The invention relates to a combination of a conductor, such as a busbar, and a device for measuring the AC voltage in the conductor, which device comprises:

- an insulation layer arranged on the conductor;

- a capacitor plate arranged on the insulation layer to position the capacitor plate at a fixed distance from the conductor to form a first capacitor;

- a second capacitor arranged electrically between the capacitor plate and ground to provide a capacitive voltage divider with the first capacitor; and

- means for measuring the voltage at the capacitor plate .

Such a combination is for example known from US 5017859. Capacitive voltage dividers are known to reduce the voltage of the conductor to a level, which is more suitable to be measured with conventional measurement equipment. The use of capacitors allows one to measure the voltage without any leakage of current .

A resistive voltage divider could also be used for measuring the voltage of a conductor, but with high voltages, the components become considerably large and current will leak via the resistors.

The use of a capacitive voltage divider allows one to use smaller components, as no current will flow through the capacitors. However, the capacitors have an impedance which is dependent on the frequency of the voltage to be measured. As long as the frequency is virtually constant, the voltage in the conductor can be measured accurately. However, if the frequency varies, the accuracy of the measurements will vary.

Furthermore, with the combination according to US 5017859, the distance of the capacitor plate to the conductor could vary due to manufacturing tolerances or due to heating of the combination, which causes the insulation layer to expand. As a result the capacity of the first capacitor will change having an adverse effect on the voltage measurement.

It is an object of the invention to reduce or even remove the above mentioned disadvantages.

This object is achieved according to the invention with a combination according to the preamble, which is characterized by:

- means for measuring the frequency of the voltage in the conductor; and

- means for calculating the AC voltage in the conductor based on the capacities of the first and second capacitors, the measured voltage and the measured frequency.

Because the frequency of the voltage in the conductor is also measured, one can take into account the changes in the capacitive voltage divider due to any frequency changes .

The means for calculating the AC voltage in the conductor will first determine, based on the known capacity of the first and second capacitors and the measured frequency, what the capacitive reactance of each capacitor is. Similar equations can be used for the capacitive reactance as for resistors. So, with the measured voltage at the capacitor plate and the ratio between both capacitive reactances of the two capacitors, one can accurately calculate the AC voltage in the conductor.

In a preferred embodiment of the combination

according to the invention the means for calculating the AC voltage in the conductor comprise a microcontroller with an analog to digital converter input connected via a low pass filter, precision rectifier to the capacitor plate.

Calculations can be quickly and accurately done by a microcontroller. However, the AC voltage needs to be

rectified, such that the voltage is only of a changing

positive value, which can then be fed to low pass filter and then to the analog to digital converter for further processing by the microcontroller.

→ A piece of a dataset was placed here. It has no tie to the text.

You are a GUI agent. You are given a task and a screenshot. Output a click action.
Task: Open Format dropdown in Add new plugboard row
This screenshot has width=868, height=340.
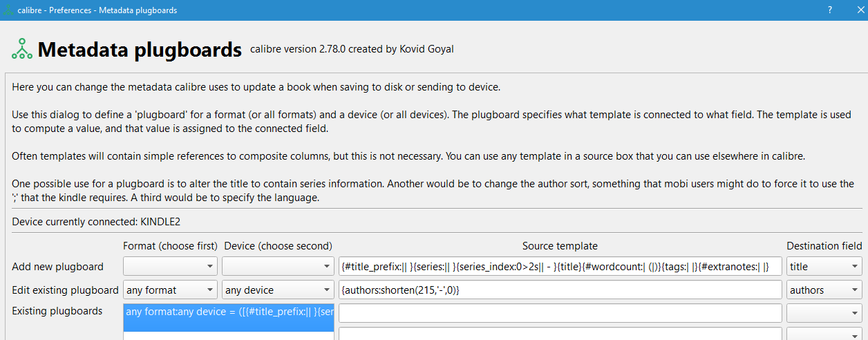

Another preferred embodiment of the combination according to the invention, further comprises a temperature sensor for measuring the temperature of the insulation layer and wherein the means for calculating the AC voltage in the conductor take into account the measured temperature.

When the temperature of the insulation layer

changes, the insulation layer will typically expand or

compress, such that the distance of the capacitor plate to the conductor will change. Especially in high voltage

applications, in which the insulation layer will typically be an epoxy resin, temperatures can rise substantially and expansion of the epoxy resin will be considerable. This will cause the capacity of the first capacitor to reduce when the temperature rises.

In order to take the changes in the capacity of the first capacitor into account, the temperature is measured and based on an equation or based on calibration data, the changes in the capacity of the first capacitor will be taken into account based on the measured temperature.

Yet another embodiment of the combination according to the invention, further comprises storage means for storing calibration data and wherein the means for calculating the AC voltage in the conductor take into account the calibration data out of the storage means.

Although the manufacturing process could be very accurate, there will still be some small differences between similar combinations. In order to further increase the

accuracy of the calculation of the AC voltage in the

conductor, a combination can be tested with known voltages directly after manufacturing. The resulting data can be stored in the storing means, such that this calibration data can be taken into account during the calculation of the AC voltage in the conductor.

In a preferred embodiment of the combination

according to the invention, the combination is a high voltage bushing .

These and other features of the invention will be elucidated in conjunction with the accompanying drawing.

Figure 1 shows a schematic view of an embodiment of the combination according to the invention.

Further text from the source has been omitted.